Gue terdiam setelah mendengar kalimat tanyanya barusan. "Ogah banget gue!" ucap gue ketus.

"Bohong lo?" tanya dia dengan nada yang begitu datar. Gue kebingungan sendiri di sini. Dia itu menggoda gue atau bagaimana ekspresi dia masih tetap datar.

"Plis deh gak usah baperin gue! Gue ogah terjebak di zona nyaman apalagi sama orang kayak lo!" tanya gue dengan penuh penekanan.

"Lo baper sama gue?" tanya dia santai. Ayolah jangan buat gue baper kayak gini, duh ngapain nih orang liatin gue kayak gitu sih. Percayalah gue benci situasi ini!

"Dari pada diliatin mending dipeluk," ucap dia yang langsung membuyarkan lamunan gue. Apa dia bilang? Peluk?

"Ogah banget gue meluk lo!" ucap gue sambil memutar bola mata gue malas, dia hanya tersenyum tipis. Sungguh balasan ekspresi yang begitu menyebalkan.

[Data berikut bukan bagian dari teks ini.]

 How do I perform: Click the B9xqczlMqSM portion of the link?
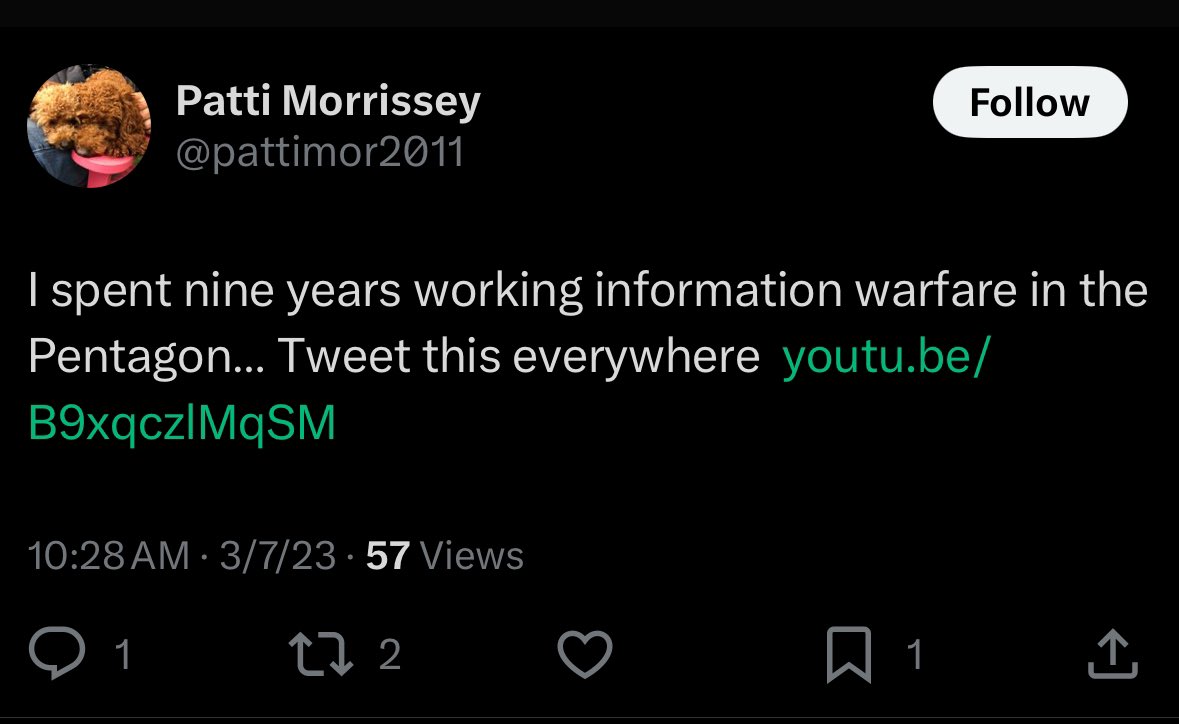point(182,424)
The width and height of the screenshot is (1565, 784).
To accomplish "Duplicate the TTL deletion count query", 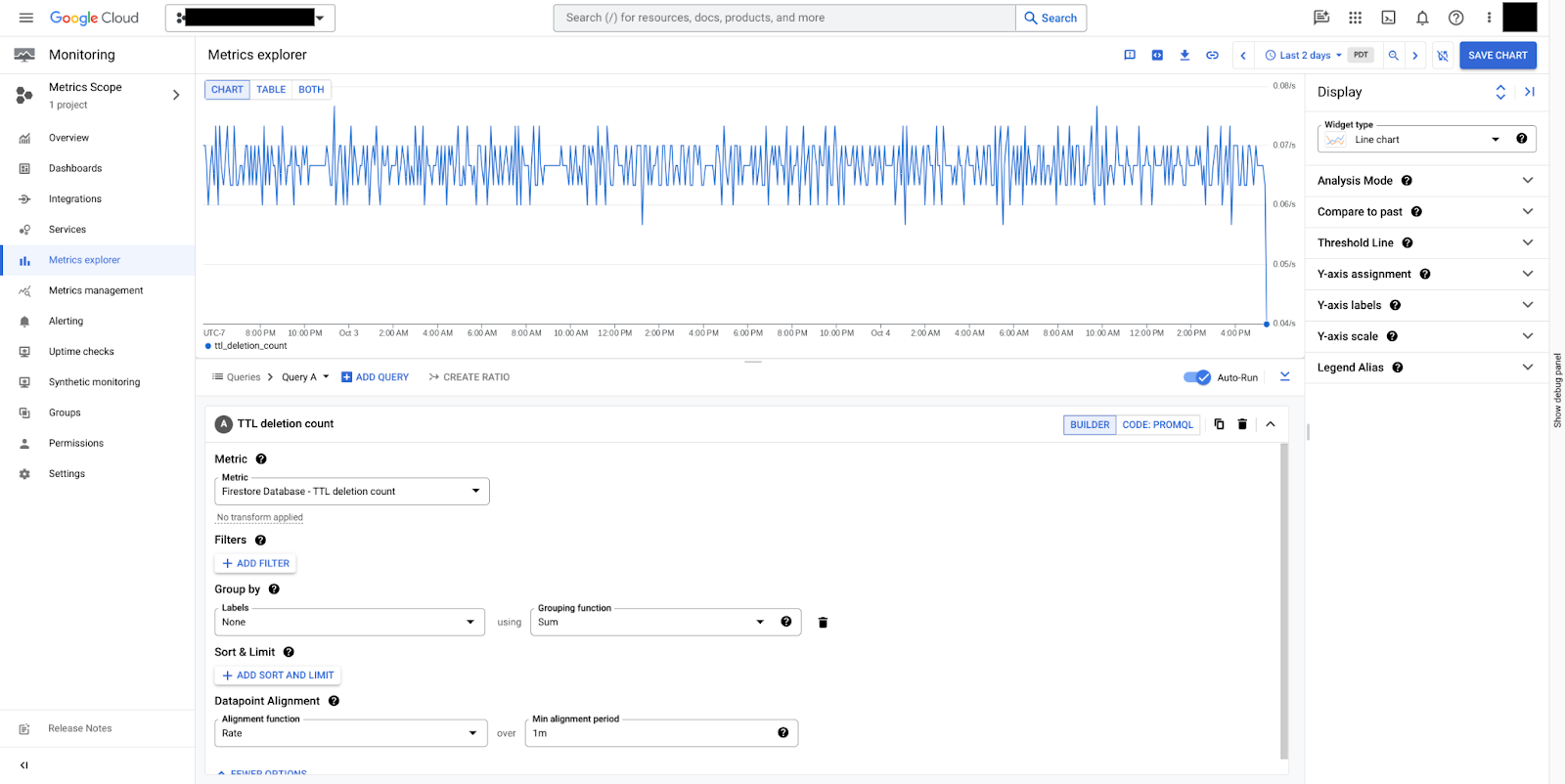I will (1219, 424).
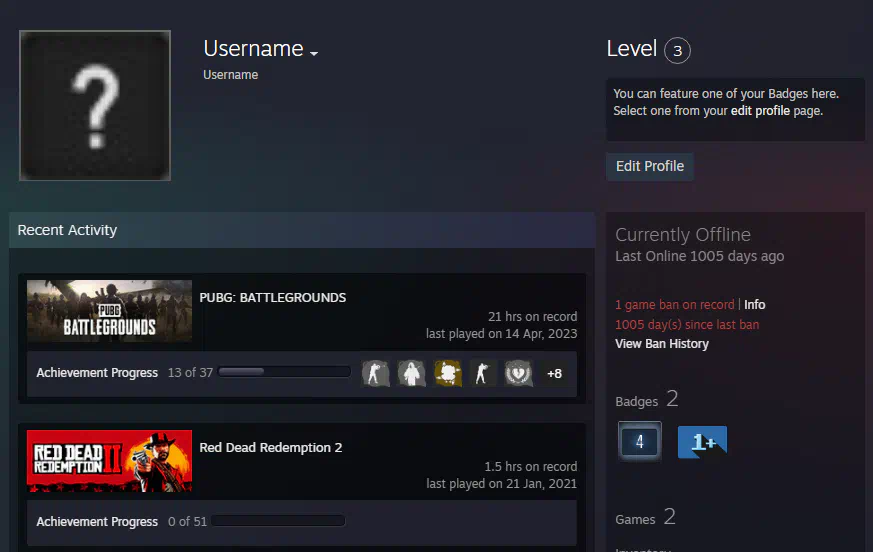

Dia tidak menjawab perkataan gue lagi. Dia langsung memanggil pelayan dan memesan beberapa menu makanan dan juga minuman. Saat menunggu makanan dan minuman datang, gue dan dia tidak banyak melakukan percakapan. Dia terlalu dingin untuk gue ajak berbincang.

Pesanan itu akhirnya tiba. Gue dan dia makan bersama-sama. Tak ada adegan romantis yang terjadi saat gue dan dia sedang makan sekarang. Gue dan dia makan layaknya orang biasa yang sedang makan. Makan dengan santai, tapi melakukan banyak adegan yang lainnya.

Gue gak mau ribet memikirkan hal itu. Gue hanya makan dengan santai, lagian gue juga bukan cewek yang suka basa-basi jadi untuk apa melakukan banyak perbincangan saat makan? Gak baik.